木造普賢菩薩騎象像

基本情報

  • 台帳ID: 201
  • 管理対象ID: 276
  • 種別: 彫刻
  • : 日本
  • 時代: 平安
  • 指定年月日: 1967年06月15日
  • 都道府県: 東京都
  • 所在地: 東京都港区(大倉集古館蔵)
  • 所有者名: 公益財団法人大倉文化財団

出典: 国指定文化財等データベースより一部抜粋

概要

木造普賢菩薩騎象像(もくぞうふげんぼさつきぞうぞう)は、平安時代後期に制作された仏像彫刻の傑作です。法華経の守護神として信仰される普賢菩薩が、六牙の白い象に乗った姿で表されています。現在は東京都港区の大倉集古館に所蔵されており、平安貴族の美意識を反映した優美な作風が特徴です。

歴史的背景

平安時代後期、貴族社会を中心に法華経信仰が盛んになりました。法華経の終章である「普賢菩薩勧発品」において、普賢菩薩は東方から白い象に乗って現れ、法華経を信じる者を守護すると説かれています。この教えに基づき、特に女性の救済を説く面があることから、宮廷の女性たちの間で普賢菩薩への信仰が深まり、こうした優美な菩薩像が多く制作されました。

特徴と魅力

本像は平安時代後期の「和様」彫刻の到達点を示すものであり、以下のような美術的・歴史的特徴を備えています。
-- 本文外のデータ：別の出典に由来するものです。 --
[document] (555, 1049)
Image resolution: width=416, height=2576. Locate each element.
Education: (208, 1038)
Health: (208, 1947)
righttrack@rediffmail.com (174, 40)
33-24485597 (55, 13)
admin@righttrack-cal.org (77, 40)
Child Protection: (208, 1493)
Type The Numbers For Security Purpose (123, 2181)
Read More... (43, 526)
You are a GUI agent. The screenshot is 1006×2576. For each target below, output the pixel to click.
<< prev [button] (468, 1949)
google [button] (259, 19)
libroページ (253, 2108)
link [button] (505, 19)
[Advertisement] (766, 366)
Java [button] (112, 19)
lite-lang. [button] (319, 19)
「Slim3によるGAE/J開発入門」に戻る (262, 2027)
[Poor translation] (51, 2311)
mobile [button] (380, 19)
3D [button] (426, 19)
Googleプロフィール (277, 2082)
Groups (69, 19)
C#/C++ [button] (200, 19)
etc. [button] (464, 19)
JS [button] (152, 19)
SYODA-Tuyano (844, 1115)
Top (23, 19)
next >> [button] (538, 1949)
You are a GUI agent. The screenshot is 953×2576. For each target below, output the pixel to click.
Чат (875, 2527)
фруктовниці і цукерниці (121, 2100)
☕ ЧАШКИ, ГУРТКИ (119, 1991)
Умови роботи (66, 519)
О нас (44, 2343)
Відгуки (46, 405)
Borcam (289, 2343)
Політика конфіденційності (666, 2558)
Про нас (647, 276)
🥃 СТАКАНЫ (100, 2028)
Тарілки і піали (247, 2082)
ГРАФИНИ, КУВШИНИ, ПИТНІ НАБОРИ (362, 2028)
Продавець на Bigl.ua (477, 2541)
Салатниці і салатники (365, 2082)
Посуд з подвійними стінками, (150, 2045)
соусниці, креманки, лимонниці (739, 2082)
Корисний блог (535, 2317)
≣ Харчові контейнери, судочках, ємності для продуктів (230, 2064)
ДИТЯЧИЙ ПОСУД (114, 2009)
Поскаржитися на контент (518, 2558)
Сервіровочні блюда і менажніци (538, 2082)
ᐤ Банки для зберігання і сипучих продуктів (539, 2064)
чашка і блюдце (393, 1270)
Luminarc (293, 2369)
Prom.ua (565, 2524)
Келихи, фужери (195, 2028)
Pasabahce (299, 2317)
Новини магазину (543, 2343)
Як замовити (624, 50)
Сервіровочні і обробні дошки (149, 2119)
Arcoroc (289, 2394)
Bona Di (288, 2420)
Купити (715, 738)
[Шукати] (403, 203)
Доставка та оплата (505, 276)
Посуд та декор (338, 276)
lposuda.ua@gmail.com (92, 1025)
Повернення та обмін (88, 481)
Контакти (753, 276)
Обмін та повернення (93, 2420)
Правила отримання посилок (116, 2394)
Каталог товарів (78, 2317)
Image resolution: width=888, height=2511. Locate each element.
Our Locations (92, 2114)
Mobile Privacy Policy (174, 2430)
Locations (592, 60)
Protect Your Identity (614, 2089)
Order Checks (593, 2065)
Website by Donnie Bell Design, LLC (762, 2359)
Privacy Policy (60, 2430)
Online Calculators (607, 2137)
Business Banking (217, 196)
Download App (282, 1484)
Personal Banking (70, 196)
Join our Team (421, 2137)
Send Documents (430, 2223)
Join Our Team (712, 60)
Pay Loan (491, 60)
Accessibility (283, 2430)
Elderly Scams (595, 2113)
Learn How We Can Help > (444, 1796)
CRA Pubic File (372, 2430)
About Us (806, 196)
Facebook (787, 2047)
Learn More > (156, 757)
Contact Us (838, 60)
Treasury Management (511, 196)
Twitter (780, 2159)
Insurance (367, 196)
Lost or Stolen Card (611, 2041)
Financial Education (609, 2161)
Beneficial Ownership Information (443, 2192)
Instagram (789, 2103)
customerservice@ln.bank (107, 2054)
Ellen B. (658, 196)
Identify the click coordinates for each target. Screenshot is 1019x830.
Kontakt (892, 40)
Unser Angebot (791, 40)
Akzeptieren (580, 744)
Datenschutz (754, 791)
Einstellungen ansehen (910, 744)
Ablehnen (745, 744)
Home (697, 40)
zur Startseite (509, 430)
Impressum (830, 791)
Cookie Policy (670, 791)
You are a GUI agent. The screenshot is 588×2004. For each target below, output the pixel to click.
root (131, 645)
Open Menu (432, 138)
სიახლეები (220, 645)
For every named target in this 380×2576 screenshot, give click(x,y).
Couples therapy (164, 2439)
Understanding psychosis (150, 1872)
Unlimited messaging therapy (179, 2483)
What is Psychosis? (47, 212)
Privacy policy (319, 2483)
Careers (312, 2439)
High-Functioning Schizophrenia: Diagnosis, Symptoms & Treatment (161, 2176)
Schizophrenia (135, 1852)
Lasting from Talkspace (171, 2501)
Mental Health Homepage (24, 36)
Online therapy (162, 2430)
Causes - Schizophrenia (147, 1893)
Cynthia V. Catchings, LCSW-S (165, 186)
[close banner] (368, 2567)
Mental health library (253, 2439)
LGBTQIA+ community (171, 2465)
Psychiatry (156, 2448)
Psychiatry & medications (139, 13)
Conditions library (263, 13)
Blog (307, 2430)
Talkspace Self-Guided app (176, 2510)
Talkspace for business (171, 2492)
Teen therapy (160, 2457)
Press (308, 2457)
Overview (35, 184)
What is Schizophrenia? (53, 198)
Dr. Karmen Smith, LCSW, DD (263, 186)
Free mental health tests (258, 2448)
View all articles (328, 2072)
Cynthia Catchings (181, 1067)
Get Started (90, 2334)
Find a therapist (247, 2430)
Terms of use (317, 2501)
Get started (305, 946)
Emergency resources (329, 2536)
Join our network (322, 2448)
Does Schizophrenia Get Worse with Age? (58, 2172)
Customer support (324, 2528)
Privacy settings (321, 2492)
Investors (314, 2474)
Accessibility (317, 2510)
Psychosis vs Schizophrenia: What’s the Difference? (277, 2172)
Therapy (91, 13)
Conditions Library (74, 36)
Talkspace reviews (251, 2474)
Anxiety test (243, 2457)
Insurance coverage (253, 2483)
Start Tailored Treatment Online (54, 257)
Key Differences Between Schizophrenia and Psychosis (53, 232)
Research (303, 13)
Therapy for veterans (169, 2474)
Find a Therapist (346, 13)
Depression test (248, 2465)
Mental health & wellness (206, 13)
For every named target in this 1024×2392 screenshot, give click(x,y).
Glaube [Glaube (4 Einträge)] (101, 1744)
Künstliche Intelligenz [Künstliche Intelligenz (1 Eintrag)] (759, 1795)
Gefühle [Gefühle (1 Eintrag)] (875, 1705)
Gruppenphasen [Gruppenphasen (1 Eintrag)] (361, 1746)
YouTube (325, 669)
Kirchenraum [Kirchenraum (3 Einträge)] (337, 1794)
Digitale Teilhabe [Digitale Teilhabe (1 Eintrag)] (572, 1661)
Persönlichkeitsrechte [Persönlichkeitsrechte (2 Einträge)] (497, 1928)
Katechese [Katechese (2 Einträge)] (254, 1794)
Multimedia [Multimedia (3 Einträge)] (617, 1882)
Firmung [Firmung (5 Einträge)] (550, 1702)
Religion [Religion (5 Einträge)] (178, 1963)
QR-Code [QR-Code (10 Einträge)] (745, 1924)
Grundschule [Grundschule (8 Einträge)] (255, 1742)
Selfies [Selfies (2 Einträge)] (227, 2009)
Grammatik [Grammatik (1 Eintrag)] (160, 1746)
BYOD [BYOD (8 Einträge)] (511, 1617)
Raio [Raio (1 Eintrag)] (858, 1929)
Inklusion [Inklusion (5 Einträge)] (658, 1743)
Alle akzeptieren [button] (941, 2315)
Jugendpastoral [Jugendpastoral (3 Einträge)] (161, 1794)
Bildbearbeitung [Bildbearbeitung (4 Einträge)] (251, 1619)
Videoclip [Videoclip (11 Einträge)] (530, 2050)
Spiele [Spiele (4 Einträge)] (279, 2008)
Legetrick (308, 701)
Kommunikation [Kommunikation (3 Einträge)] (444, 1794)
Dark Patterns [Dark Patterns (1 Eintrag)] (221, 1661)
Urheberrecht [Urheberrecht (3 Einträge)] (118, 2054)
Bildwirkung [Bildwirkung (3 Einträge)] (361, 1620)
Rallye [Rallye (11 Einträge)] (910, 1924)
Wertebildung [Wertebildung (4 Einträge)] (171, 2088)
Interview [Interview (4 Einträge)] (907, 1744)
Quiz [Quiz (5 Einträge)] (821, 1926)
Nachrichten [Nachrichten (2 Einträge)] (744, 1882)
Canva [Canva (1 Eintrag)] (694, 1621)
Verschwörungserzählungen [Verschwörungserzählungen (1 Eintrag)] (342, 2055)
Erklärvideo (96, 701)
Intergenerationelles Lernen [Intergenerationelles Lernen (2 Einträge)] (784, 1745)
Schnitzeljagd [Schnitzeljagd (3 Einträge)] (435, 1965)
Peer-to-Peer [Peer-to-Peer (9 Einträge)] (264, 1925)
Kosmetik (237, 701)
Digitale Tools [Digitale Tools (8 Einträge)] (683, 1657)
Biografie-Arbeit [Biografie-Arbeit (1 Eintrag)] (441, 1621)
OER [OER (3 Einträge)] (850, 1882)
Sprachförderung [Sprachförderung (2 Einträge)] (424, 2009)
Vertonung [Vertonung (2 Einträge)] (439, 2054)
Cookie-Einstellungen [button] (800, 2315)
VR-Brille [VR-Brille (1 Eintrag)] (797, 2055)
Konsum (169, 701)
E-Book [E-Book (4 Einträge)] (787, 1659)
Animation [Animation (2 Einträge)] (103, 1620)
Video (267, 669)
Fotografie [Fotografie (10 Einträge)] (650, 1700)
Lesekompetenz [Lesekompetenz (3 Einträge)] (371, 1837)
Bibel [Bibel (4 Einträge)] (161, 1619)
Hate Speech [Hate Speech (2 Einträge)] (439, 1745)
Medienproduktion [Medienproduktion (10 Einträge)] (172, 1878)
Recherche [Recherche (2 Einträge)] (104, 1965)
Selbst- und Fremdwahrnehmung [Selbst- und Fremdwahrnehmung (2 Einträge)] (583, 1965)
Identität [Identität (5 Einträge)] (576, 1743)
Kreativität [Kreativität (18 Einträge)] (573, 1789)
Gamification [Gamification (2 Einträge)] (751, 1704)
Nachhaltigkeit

  • 優美な造形: 菩薩の顔立ちは穏やかで慈悲深く、定朝様(じょうちょうよう)の流れを汲む円満な表情が、当時の貴族好みの端麗な美しさを体現しています。
  • 繊細な彩色と截金: 衣には繊細な彩色や截金(きりかね)細工が施されており、平安後期の工芸技術の粋を集めた装飾美が見どころです。
  • 象の表現: 菩薩を乗せる六牙の白象は、動物的な写実性と仏教的な神聖さが調和した独特の造形美を持っており、像全体の安定感と気品を支えています。
  • 定朝様式の継承: 仏師・定朝によって完成された、寄木造りの技法と調和のとれた比例構成が見事に受け継がれており、彫刻史的にも極めて高い価値を有しています。